The strong foundation established over the past 30 years is especially important today as railroads are being called upon to do even more. One piece of legislation proposed in Congress sets a national goal of diverting 10 percent of all highway freight to the rails. At the same time, railroads are also being asked to open their networks to more and faster passenger trains.
It’s easy to see why policy makers like rail. It’s fuel efficient; it’s environmentally sound; and it’s economical.
Last year, freight trains moved a ton of freight an average of 480 miles on a single gallon of diesel fuel, almost four times as far as it could move on the highway. If just 10 percent of the long distance freight moving be highway went instead by train, the nation could save over one billion gallons of fuel annually.
Rail is also good for the environment. Moving a ton of freight by rail reduces greenhouse gases by two-thirds in comparison with moving it by highway. A third benefit comes from reducing highway congestion. A single intermodal train can carry the equivalent of 280 trucks over long distances.
But one critical fact about today’s railroads is largely unknown: unlike all other modes of transportation, railroads operate over infrastructure that they build and maintain with virtually no taxpayer help.

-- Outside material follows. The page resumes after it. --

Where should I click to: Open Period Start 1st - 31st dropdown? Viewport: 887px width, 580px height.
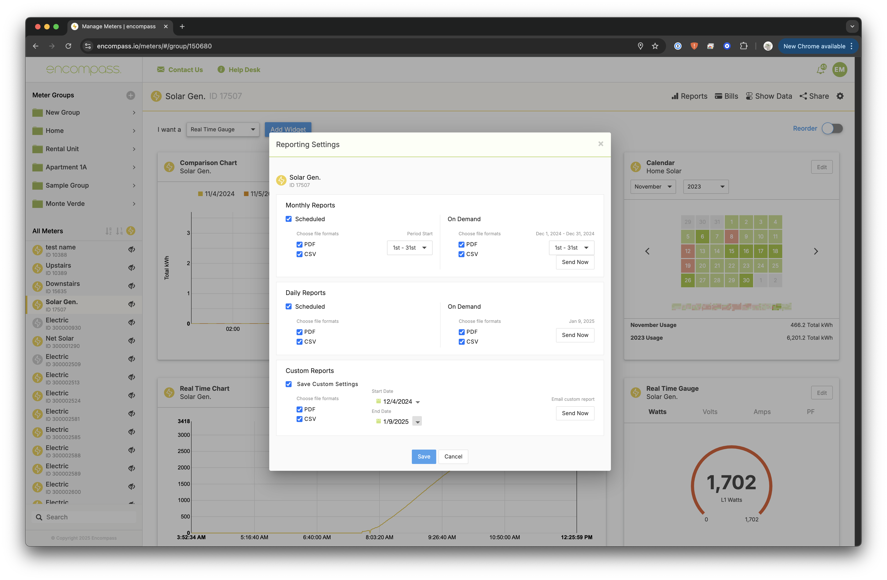coord(409,248)
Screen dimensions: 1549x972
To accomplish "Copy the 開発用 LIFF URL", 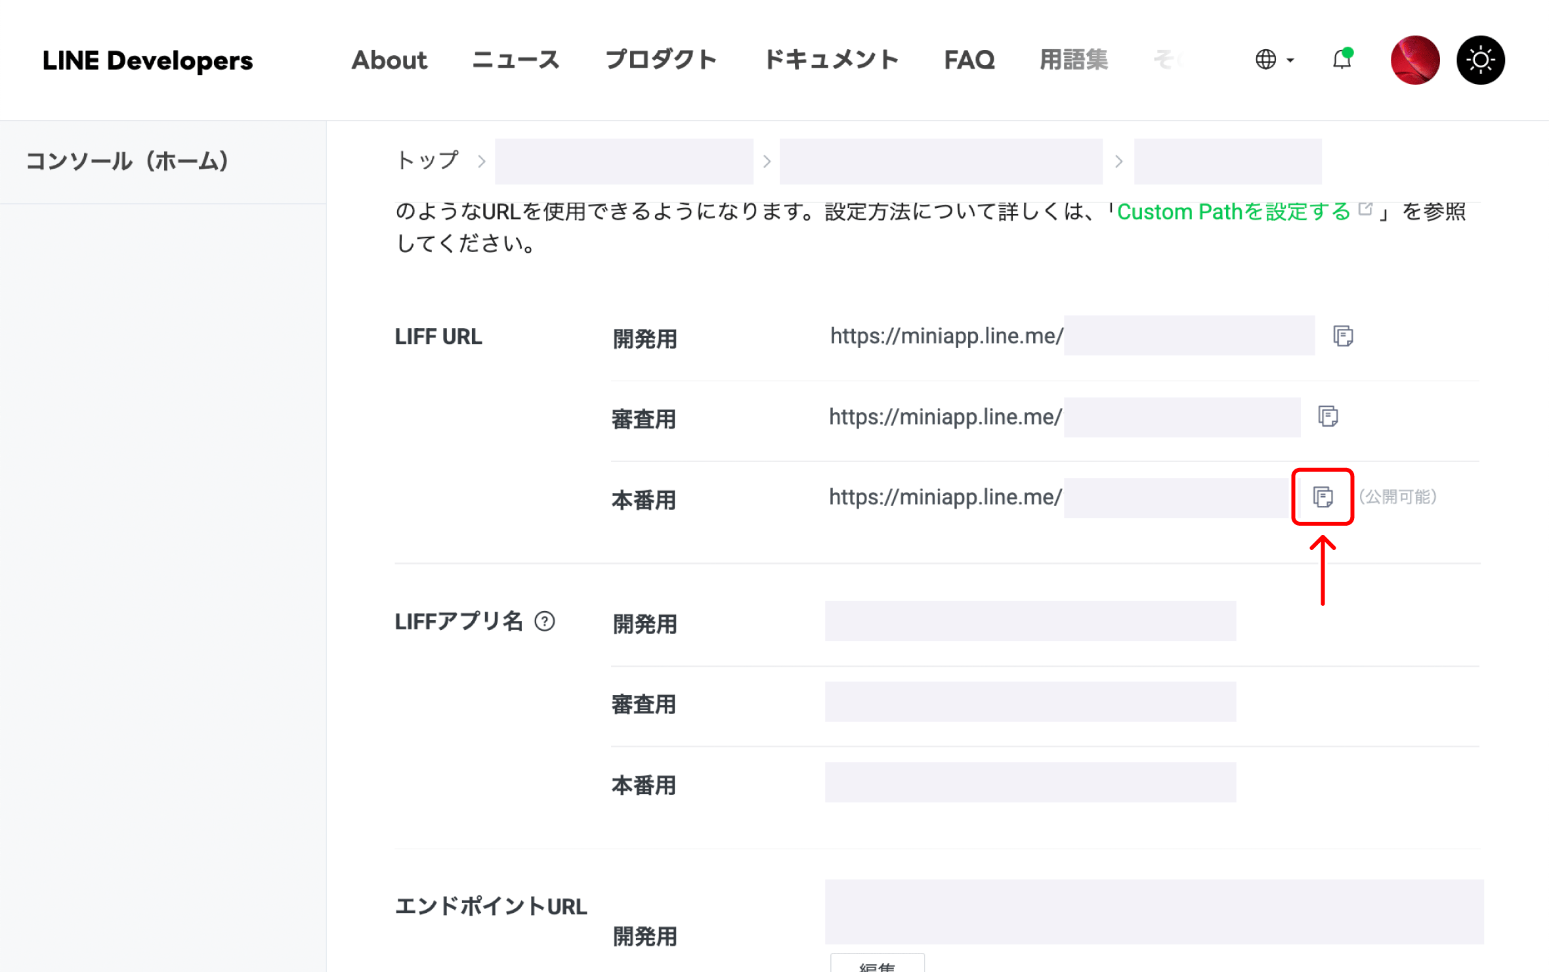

Since 1980, railroads have invested more than $460 billion – more than 40 cents out of every revenue dollar – of their own private capital to maintain, renew and expand the nation’s rail network infrastructure that serves both passenger and freight rail traffic.
Before the economic slowdown began in 2008, the rail network was facing congestion and the need to increase capacity to handle an expected doubling of volume over 25 years. Add to that the new call by the Obama Administration for increased commuter and high-speed rail passenger service, much of which will have to run over freight rail lines, and it becomes obvious that 21st century transportation needs will rely heavily on freight rail’s ability to meet America’s expectations.
With railroads being called upon to do more, it becomes even more critical that railroads continue to be able to attract the capital needed to build and sustain the nation’s rail network infrastructure. One bipartisan measure proposed in both the House and Senate would provide a 25 percent tax incentive for any investment made to increase freight rail capacity. That incentive would be available to any entity – railroad, rail customer or local community – that makes an investment to increase rail capacity. For example, a trucking company might invest in an intermodal terminal or a rail customer might invest in a rail spur to their facility in order to connect to the national freight network.
Because of the substantial and easily quantifiable public benefits, there also exists a compelling case for public-private partnerships that include freight rail expansion.
A prime example of this is the Chicago Region Environmental and Transportation Efficiency (CREATE) project in Chicago aimed at: reducing greenhouse gases and lowering wait time at grade crossings; improving emergency response times; adding passenger capacity and improving passenger reliability; and improving overall surface mobility in the region.
Our nation’s history shows that efficient transportation brings with it long-term economic prosperity. Investment in railroad infrastructure is one of the best investments our nation can make.
America's railroads stand ready, willing and able to help the nation achieve its 21st century priorities. Today, railroads are a shining American success story – a great example of success that can result when the right balance is struck between government regulation and private innovation.